La productora Fábula, fundada por los hermanos Larraín en el año 2004, ha producido una decena de películas en los últimos 12 años, entre las que destacan –además de la filmografía de Pablo– Gloria, Joven y Alocada, y Crystal Fairy. “Ellos se toman muy en serio la idea de hacer una industria audiovisual en Chile, a pesar de que en nuestro país no están las condiciones para hacer dicha industria”, dice Fernando Acuña, productor de cine y evaluador de fondos de cultura.

Para entender la fórmula de los Larraín, Acuña parte con la siguiente tesis: en Chile no alcanza para financiar ni siquiera una película, de modo que, si no hay mercado internacional, el proyecto no funciona. Con este diagnóstico, los hermanos Larraín –dice– han sabido analizar y estudiar el mercado audiovisual y han hecho un trabajo por categorías. “Si hago una película de Neruda, que es una marca asociada a Chile, nuestro propio William Shakespeare, ¿cuánto dinero necesito? Hay que considerar que se trata de una película de época. Debe haber costado varios millones de dólares”, señala.

Acuña, que trabajó de evaluador de los fondos de cultura cuando fue el turno de No, cuenta que tanto él como los otros dos evaluadores le dieron, de manera inédita, el puntaje máximo (100 puntos). Sin embargo, en la siguiente ronda, el proyecto fue descalificado, “porque hubo un evaluador que le tenía bronca política a Larraín”, cuenta.
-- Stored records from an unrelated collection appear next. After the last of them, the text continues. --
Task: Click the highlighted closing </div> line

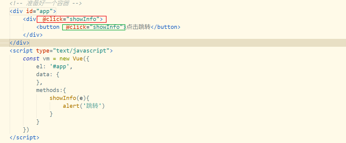Action: click(19, 43)
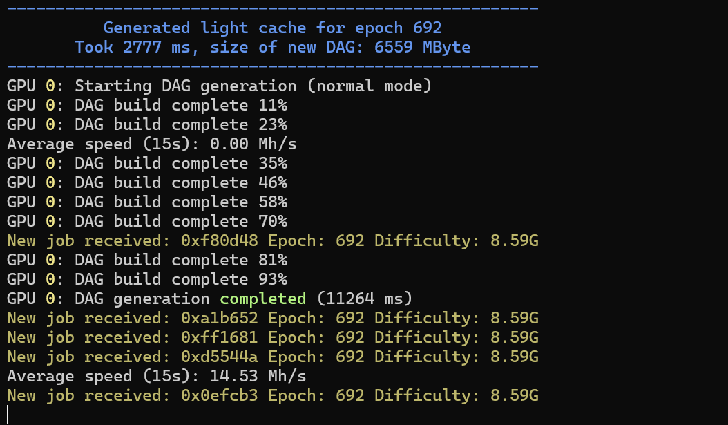Click the blinking cursor on the last terminal line

8,415
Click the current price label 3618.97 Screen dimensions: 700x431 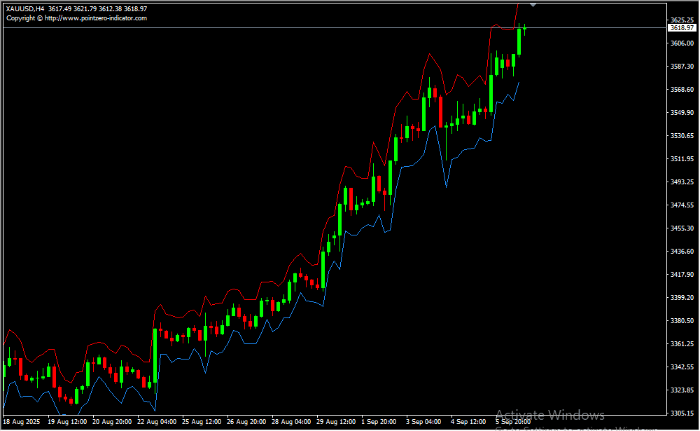coord(681,28)
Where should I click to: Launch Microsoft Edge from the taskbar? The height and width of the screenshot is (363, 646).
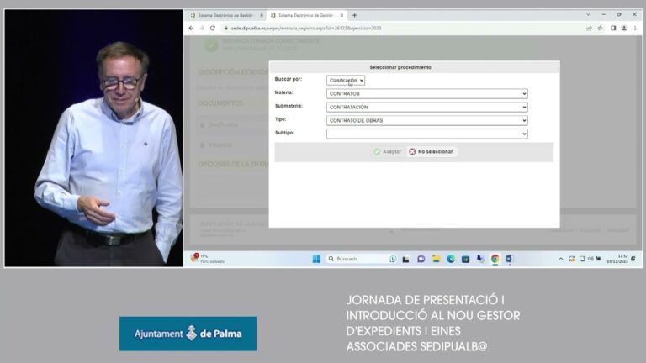tap(451, 259)
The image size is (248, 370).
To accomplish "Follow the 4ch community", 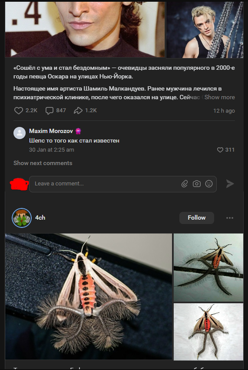I will pyautogui.click(x=197, y=217).

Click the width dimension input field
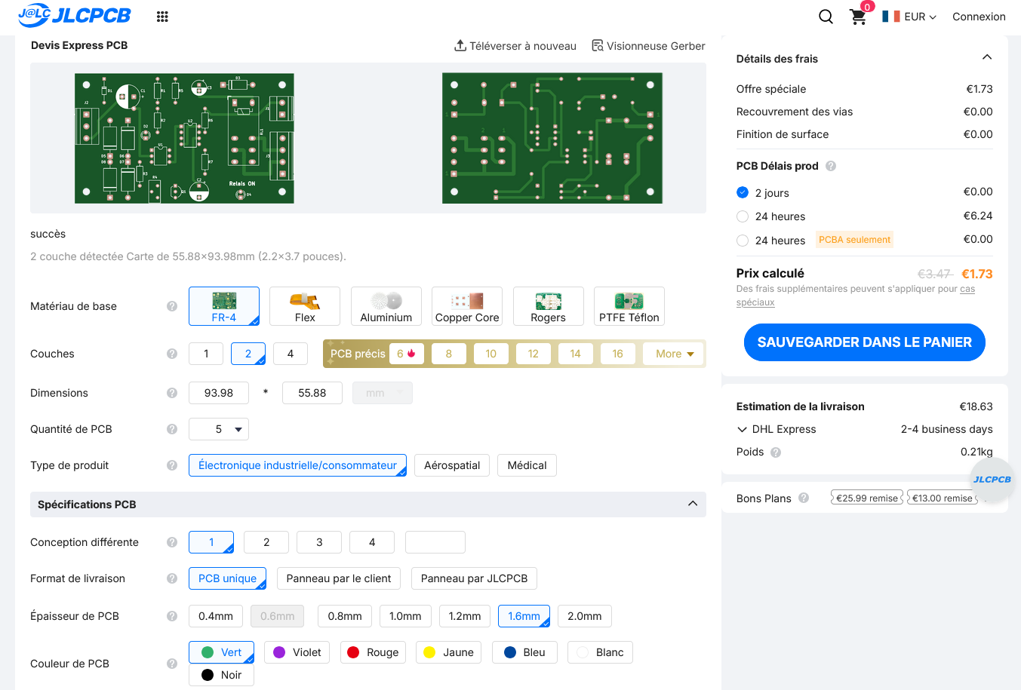[218, 392]
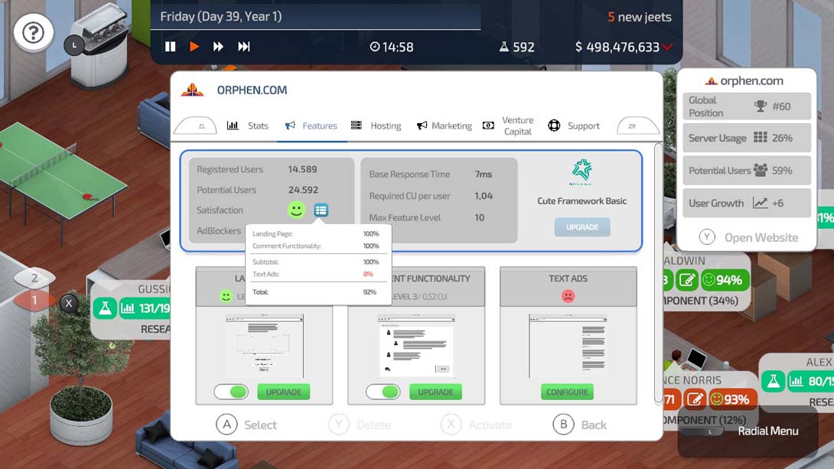Expand the money balance red arrow

[x=668, y=47]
No obstante, los hermanos decidieron perseverar y finalmente se adjudicaron el financiamiento. “Ellos son muy profesionales, muy serios. Aquí yo creo que hay una actitud más bien fría de los hermanos Larraín, estos tipos se enfrentan muy seriamente e, insisto, con cierta frialdad, a los temas que trabajan”, expresa.

Neruda

Neruda

Sobre el componente político, el productor asegura que no necesariamente venden y que, de hecho, “habría que ser muy innovador para tener un proyecto político y vender”.

Una opinión parecida tiene el crítico de cine Héctor Soto, quien no cree que los Larraín anden buscando éxito comercial: “Post Mortem no es comercial, va a interpelar a un público local e internacional, pero no en términos comerciales. Esa es una película muy dura, difícil, poco grata, no creo que se haya creado para ser un éxito comercial”, sostiene.

Acuña tampoco está de acuerdo en que la supuesta distancia de Pablo con sus temas sea la clave del éxito, porque otros cineastas destacados, como Patricio Guzmán, desmienten dicha tesis. “Guzmán toca la misma tecla de los derechos humanos, le tiene una animadversión a la dictadura, un pánico a Pinochet, y él siempre hace documentales contra la dictadura y se involucra completamente, sus películas se narran en primera persona y funcionan bien”, argumenta.

Agrega: “Yo les agradezco que no hagan esas películas de los jóvenes perdidos, que nunca se entiende hacia dónde va la pareja, que no tiene diálogo ni texto ni música, esas películas insoportables del cine minimalista que le ha hecho tanto daño al cine chileno. Larraín hace buenas películas”, concluye.